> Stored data

=-=-=

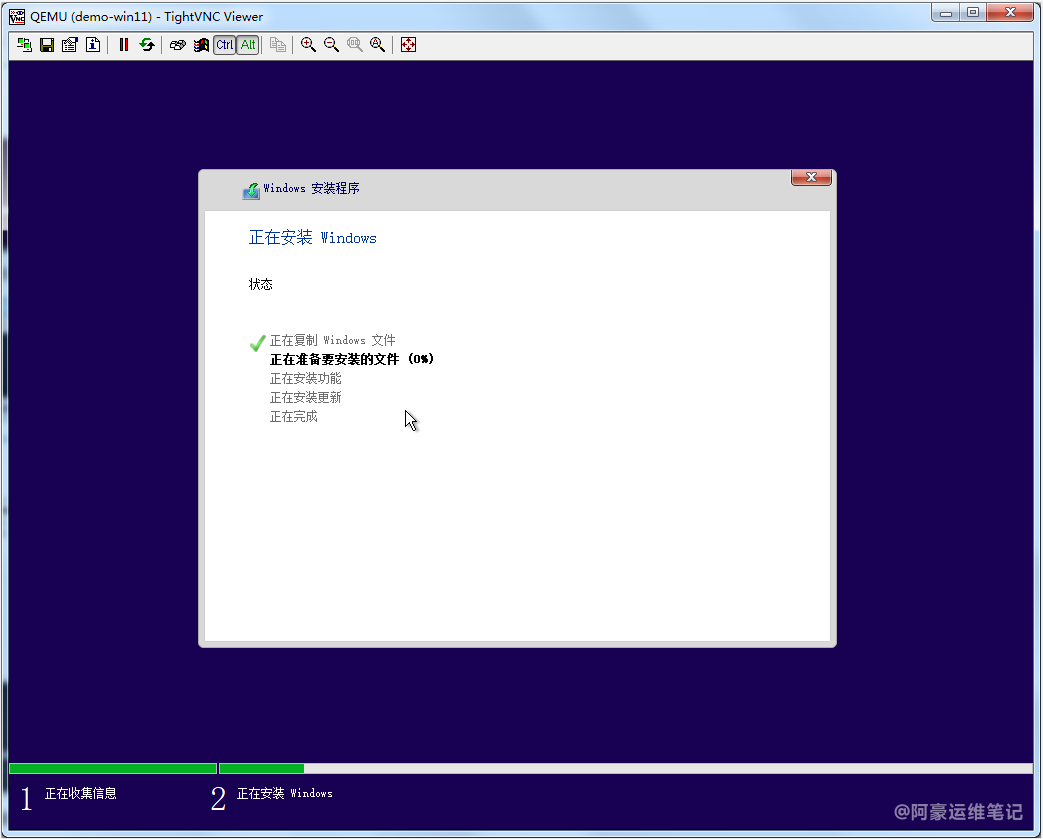Viewport: 1043px width, 839px height.
Task: Toggle the Alt key button
Action: 248,45
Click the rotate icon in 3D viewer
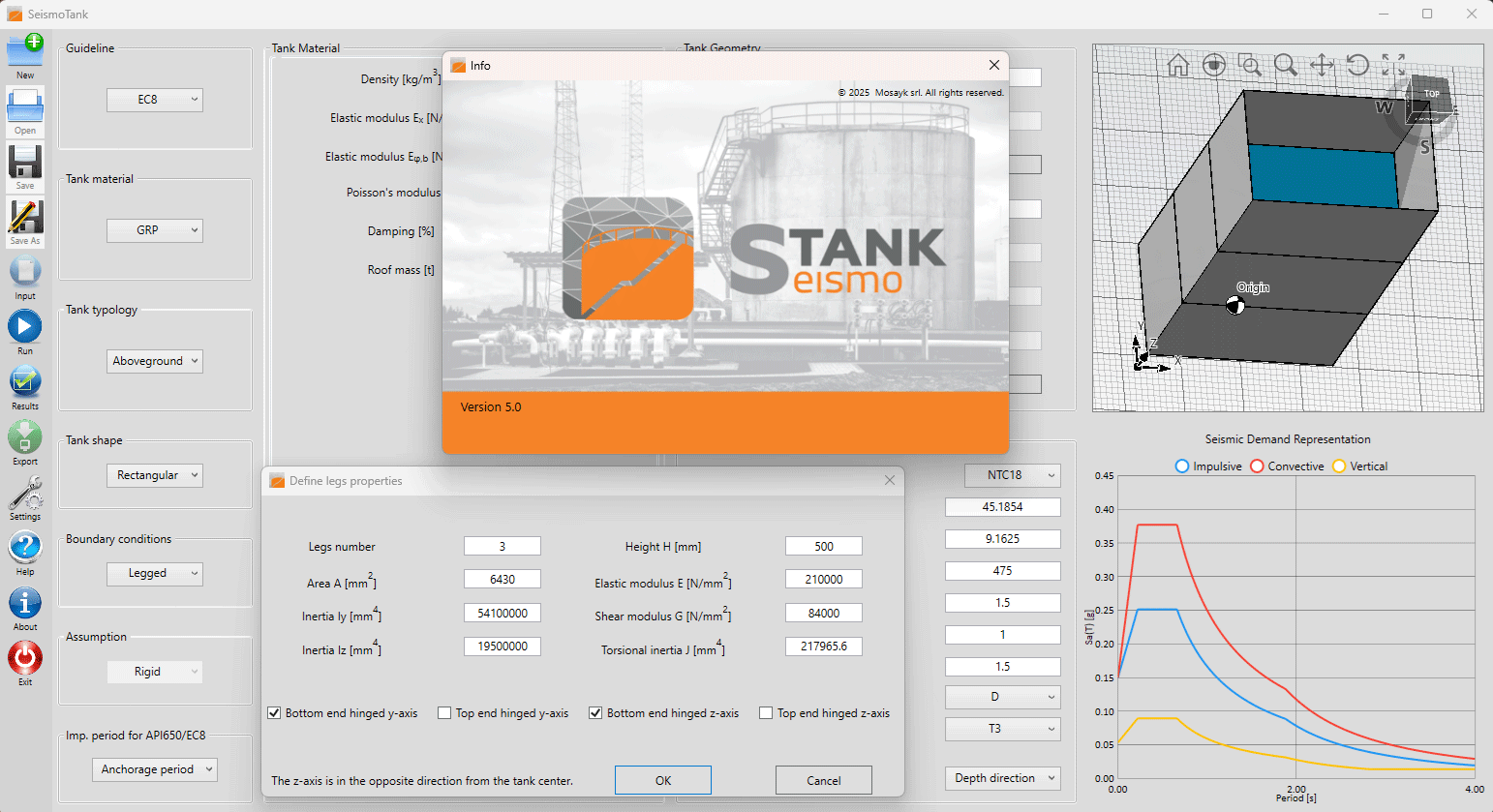Screen dimensions: 1493x812 point(1357,65)
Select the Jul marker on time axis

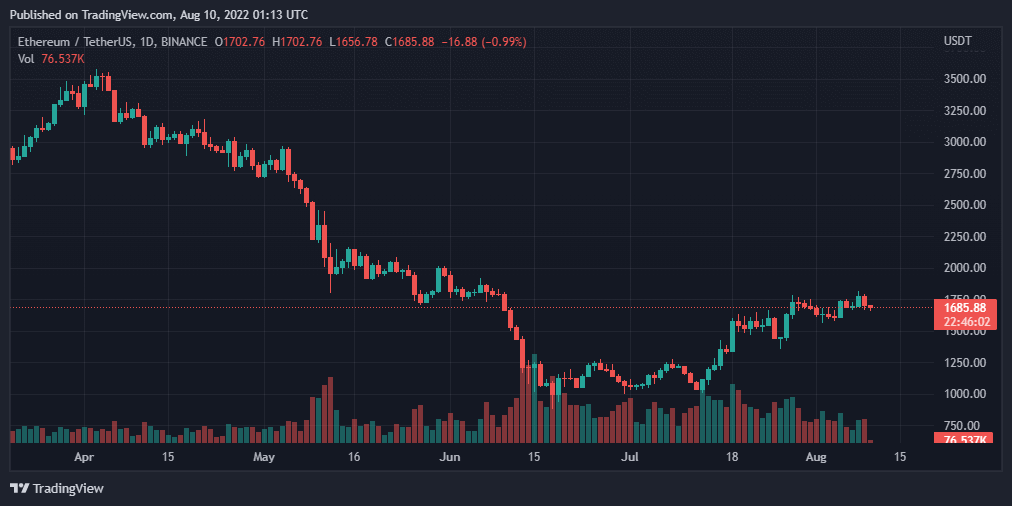pos(631,457)
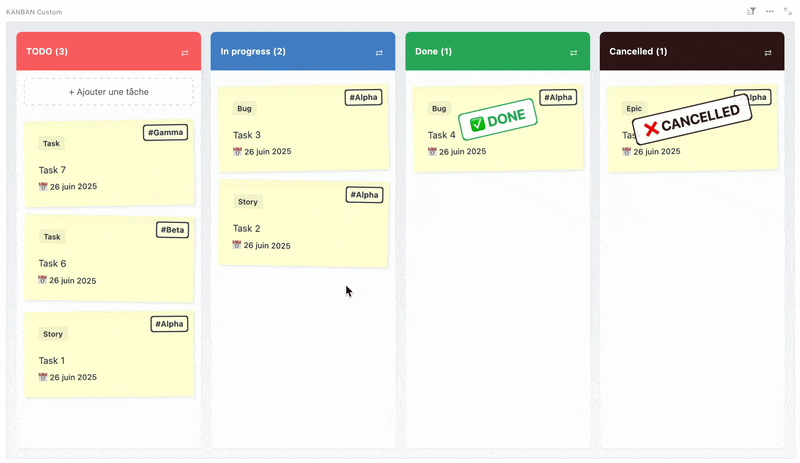Viewport: 800px width, 463px height.
Task: Click the #Beta tag on Task 6
Action: pos(172,230)
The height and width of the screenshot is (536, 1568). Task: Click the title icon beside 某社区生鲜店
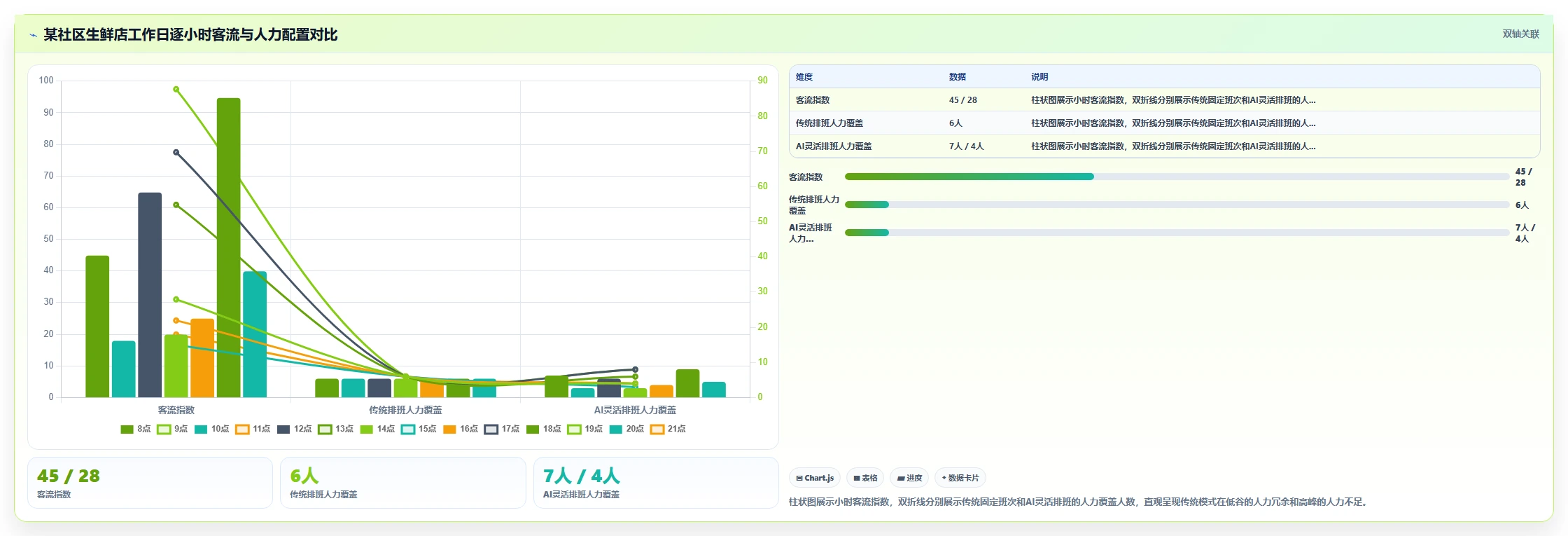click(33, 35)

=-=-=

> What this task involves
Excluding the pictures, write out exactly the lines from the line that contains "Click the rotate icon in 3D viewer" through the end of the records.

> Expected answer
Click the rotate icon in 3D viewer
Screen dimensions: 1493x812 point(1357,65)
Select the Jul marker on time axis

pos(631,457)
Viewport: 800px width, 463px height.
Task: Click the #Beta tag on Task 6
Action: pos(172,230)
The height and width of the screenshot is (536, 1568). Task: Click the title icon beside 某社区生鲜店
click(33, 35)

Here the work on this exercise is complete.